About this exercise:
Restate the whole listing word for word, missing no line.

━━━━━━━━

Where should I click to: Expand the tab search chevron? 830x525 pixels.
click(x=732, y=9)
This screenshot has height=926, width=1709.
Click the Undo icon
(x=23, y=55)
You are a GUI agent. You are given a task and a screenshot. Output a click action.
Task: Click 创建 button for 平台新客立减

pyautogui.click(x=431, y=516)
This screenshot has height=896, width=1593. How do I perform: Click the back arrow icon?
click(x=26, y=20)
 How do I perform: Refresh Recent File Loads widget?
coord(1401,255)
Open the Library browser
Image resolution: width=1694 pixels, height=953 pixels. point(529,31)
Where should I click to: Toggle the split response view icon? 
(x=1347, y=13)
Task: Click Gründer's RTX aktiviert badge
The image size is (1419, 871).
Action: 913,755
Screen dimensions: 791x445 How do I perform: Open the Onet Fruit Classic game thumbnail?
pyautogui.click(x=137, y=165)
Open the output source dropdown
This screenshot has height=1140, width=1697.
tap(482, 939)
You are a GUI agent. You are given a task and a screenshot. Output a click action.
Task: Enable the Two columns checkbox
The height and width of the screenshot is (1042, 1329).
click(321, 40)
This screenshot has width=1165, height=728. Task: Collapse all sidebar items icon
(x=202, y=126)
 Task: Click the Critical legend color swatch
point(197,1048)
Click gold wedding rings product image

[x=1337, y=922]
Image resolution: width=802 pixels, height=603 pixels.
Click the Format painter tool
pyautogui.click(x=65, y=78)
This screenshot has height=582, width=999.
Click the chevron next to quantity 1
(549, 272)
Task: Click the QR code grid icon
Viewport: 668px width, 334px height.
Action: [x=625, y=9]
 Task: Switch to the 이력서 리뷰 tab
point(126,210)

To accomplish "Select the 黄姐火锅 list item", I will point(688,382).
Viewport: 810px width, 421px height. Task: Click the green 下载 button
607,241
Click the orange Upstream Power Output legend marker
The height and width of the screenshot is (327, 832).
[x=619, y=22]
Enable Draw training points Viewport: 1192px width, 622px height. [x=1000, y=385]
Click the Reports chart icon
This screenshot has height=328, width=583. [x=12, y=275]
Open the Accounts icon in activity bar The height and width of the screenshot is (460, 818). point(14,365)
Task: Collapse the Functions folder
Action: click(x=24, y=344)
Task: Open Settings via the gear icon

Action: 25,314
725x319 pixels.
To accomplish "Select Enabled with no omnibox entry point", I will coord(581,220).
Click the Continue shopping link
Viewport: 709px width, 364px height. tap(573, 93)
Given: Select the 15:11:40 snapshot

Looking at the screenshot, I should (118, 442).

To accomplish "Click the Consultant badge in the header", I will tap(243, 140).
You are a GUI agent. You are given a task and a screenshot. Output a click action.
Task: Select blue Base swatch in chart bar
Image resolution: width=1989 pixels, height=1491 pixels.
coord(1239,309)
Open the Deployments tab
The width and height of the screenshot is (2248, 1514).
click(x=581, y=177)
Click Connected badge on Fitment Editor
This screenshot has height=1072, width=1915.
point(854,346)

━━━━━━━━

Result:
Where should I click to: Expand the tab search chevron? 830x525 pixels.
click(x=732, y=9)
This screenshot has height=926, width=1709.
Click the Undo icon
(x=23, y=55)
You are a GUI agent. You are given a task and a screenshot. Output a click action.
Task: Click 创建 button for 平台新客立减

pyautogui.click(x=431, y=516)
This screenshot has height=896, width=1593. How do I perform: Click the back arrow icon?
click(x=26, y=20)
 How do I perform: Refresh Recent File Loads widget?
coord(1401,255)
Open the Library browser
Image resolution: width=1694 pixels, height=953 pixels. point(529,31)
Where should I click to: Toggle the split response view icon? 
(x=1347, y=13)
Task: Click Gründer's RTX aktiviert badge
The image size is (1419, 871).
Action: 913,755
Screen dimensions: 791x445 How do I perform: Open the Onet Fruit Classic game thumbnail?
pyautogui.click(x=137, y=165)
Open the output source dropdown
This screenshot has height=1140, width=1697.
tap(482, 939)
You are a GUI agent. You are given a task and a screenshot. Output a click action.
Task: Enable the Two columns checkbox
The height and width of the screenshot is (1042, 1329).
click(321, 40)
This screenshot has width=1165, height=728. Task: Collapse all sidebar items icon
(x=202, y=126)
 Task: Click the Critical legend color swatch
point(197,1048)
Click gold wedding rings product image

[x=1337, y=922]
Image resolution: width=802 pixels, height=603 pixels.
Click the Format painter tool
pyautogui.click(x=65, y=78)
This screenshot has height=582, width=999.
Click the chevron next to quantity 1
(549, 272)
Task: Click the QR code grid icon
Viewport: 668px width, 334px height.
Action: [x=625, y=9]
 Task: Switch to the 이력서 리뷰 tab
point(126,210)

To accomplish "Select the 黄姐火锅 list item", I will point(688,382).
Viewport: 810px width, 421px height. Task: Click the green 下载 button
607,241
Click the orange Upstream Power Output legend marker
The height and width of the screenshot is (327, 832).
[x=619, y=22]
Enable Draw training points Viewport: 1192px width, 622px height. [x=1000, y=385]
Click the Reports chart icon
This screenshot has height=328, width=583. [x=12, y=275]
Open the Accounts icon in activity bar The height and width of the screenshot is (460, 818). point(14,365)
Task: Collapse the Functions folder
Action: click(x=24, y=344)
Task: Open Settings via the gear icon

Action: 25,314
725x319 pixels.
To accomplish "Select Enabled with no omnibox entry point", I will coord(581,220).
Click the Continue shopping link
Viewport: 709px width, 364px height. tap(573, 93)
Given: Select the 15:11:40 snapshot

Looking at the screenshot, I should (118, 442).

To accomplish "Click the Consultant badge in the header", I will tap(243, 140).
You are a GUI agent. You are given a task and a screenshot. Output a click action.
Task: Select blue Base swatch in chart bar
Image resolution: width=1989 pixels, height=1491 pixels.
coord(1239,309)
Open the Deployments tab
The width and height of the screenshot is (2248, 1514).
click(x=581, y=177)
Click Connected badge on Fitment Editor
This screenshot has height=1072, width=1915.
point(854,346)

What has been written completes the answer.